* [Data for the task]:
········

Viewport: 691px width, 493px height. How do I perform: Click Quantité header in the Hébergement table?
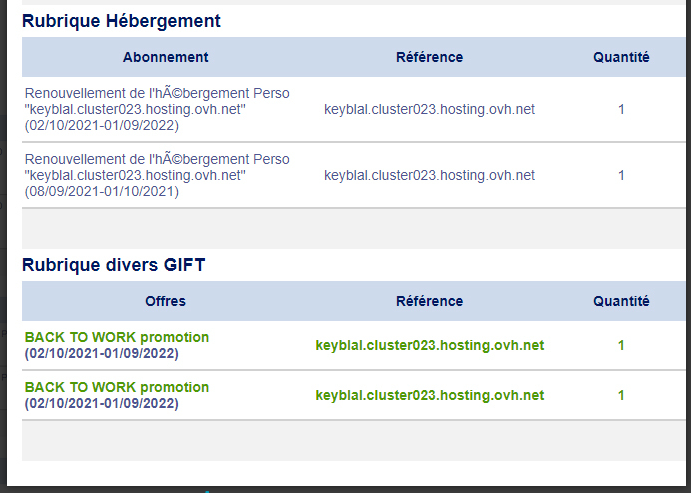(621, 57)
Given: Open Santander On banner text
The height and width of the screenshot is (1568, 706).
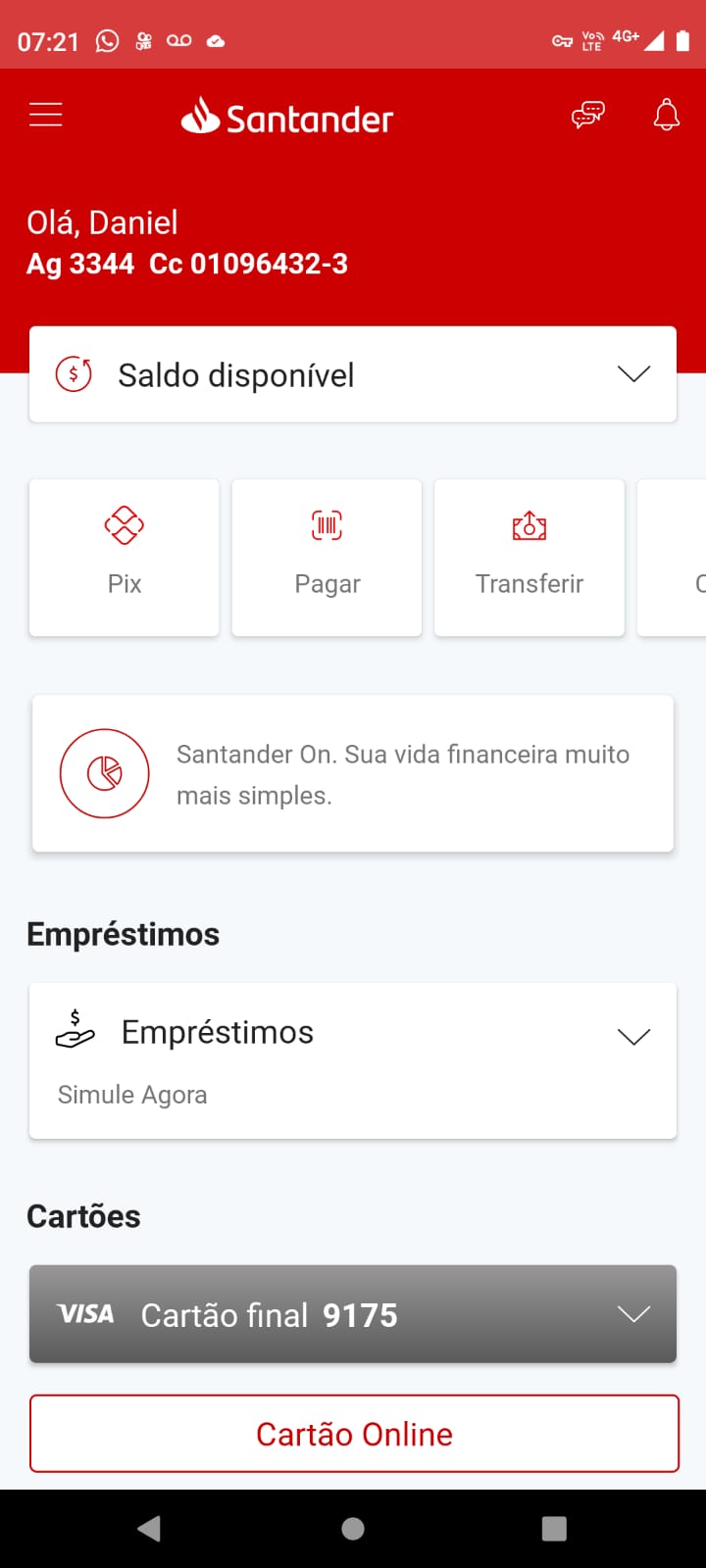Looking at the screenshot, I should [402, 774].
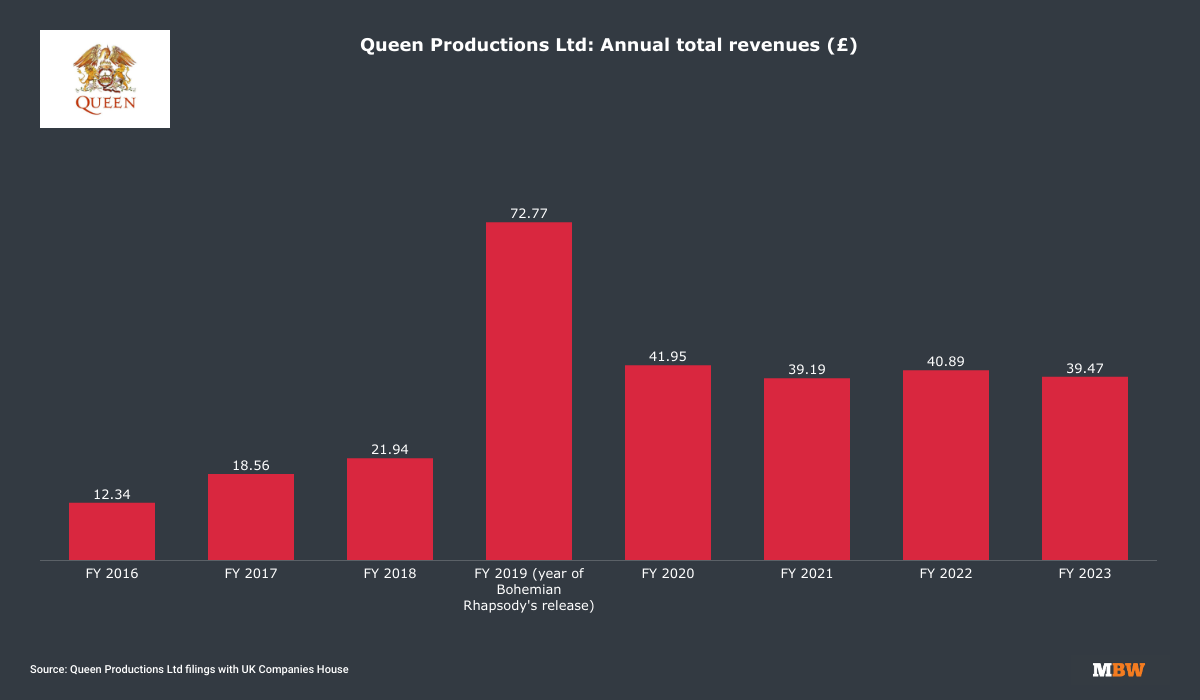Click the MBW logo in the corner
This screenshot has width=1200, height=700.
point(1118,670)
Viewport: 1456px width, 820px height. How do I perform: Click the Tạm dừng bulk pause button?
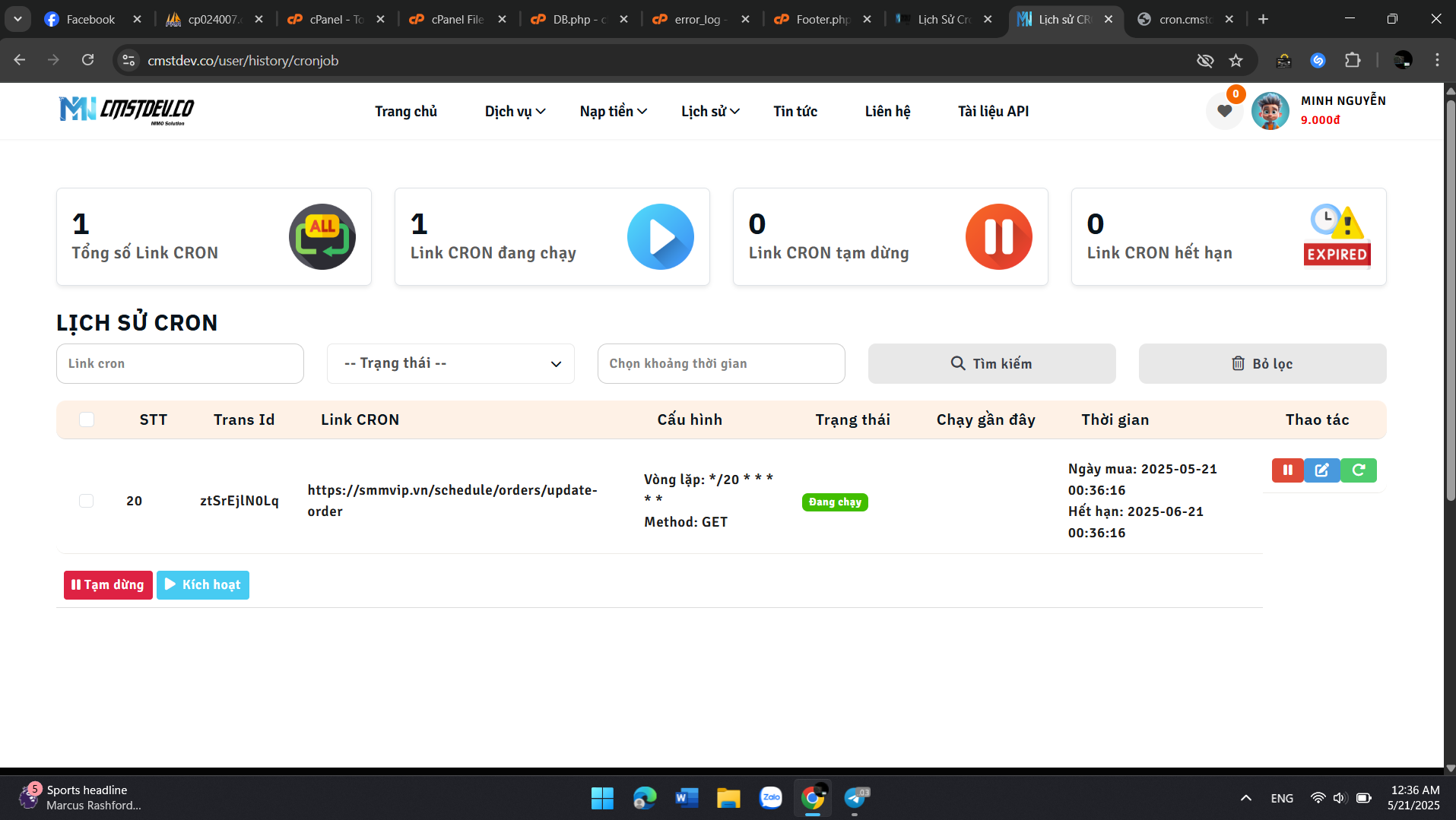pyautogui.click(x=108, y=585)
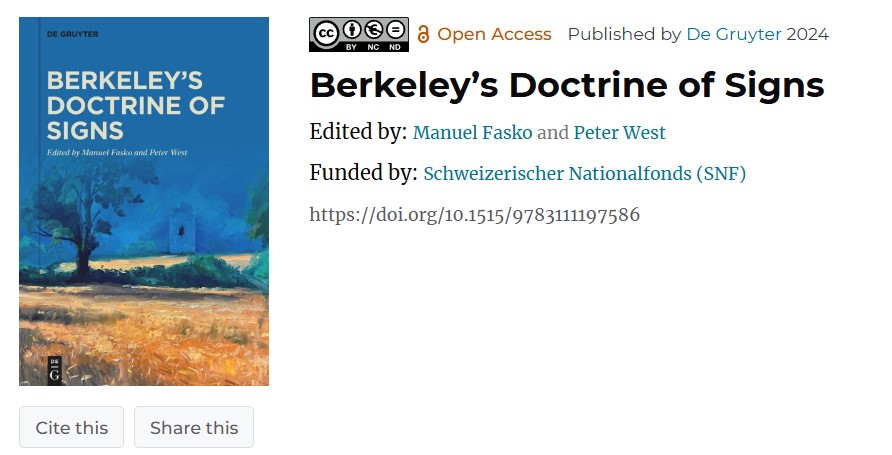Open the De Gruyter publisher link
This screenshot has height=455, width=892.
click(x=733, y=34)
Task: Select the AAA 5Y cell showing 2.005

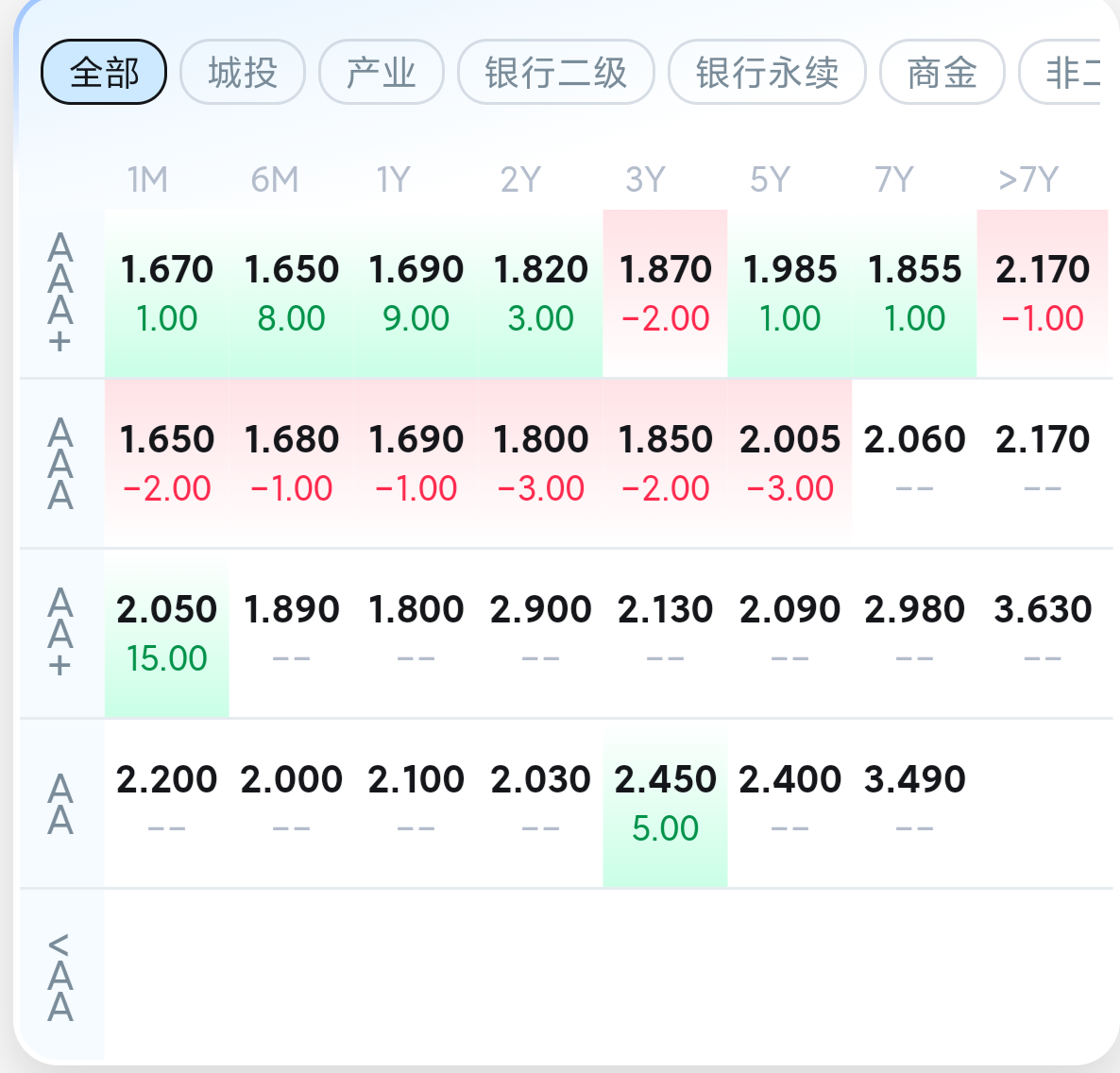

········

* [To do]:
If the listing above includes images, copy every line of it exactly except those images.

* [Response for this exercise]:
Viewport: 691px width, 493px height. How do I perform: Click Quantité header in the Hébergement table?
(621, 57)
Given: Open Santander On banner text
The height and width of the screenshot is (1568, 706).
Looking at the screenshot, I should [402, 774].
Click the MBW logo in the corner
This screenshot has width=1200, height=700.
point(1118,670)
Viewport: 1456px width, 820px height. How do I perform: Click the Tạm dừng bulk pause button?
pyautogui.click(x=108, y=585)
Open the De Gruyter publisher link
This screenshot has height=455, width=892.
click(x=733, y=34)
Task: Select the AAA 5Y cell showing 2.005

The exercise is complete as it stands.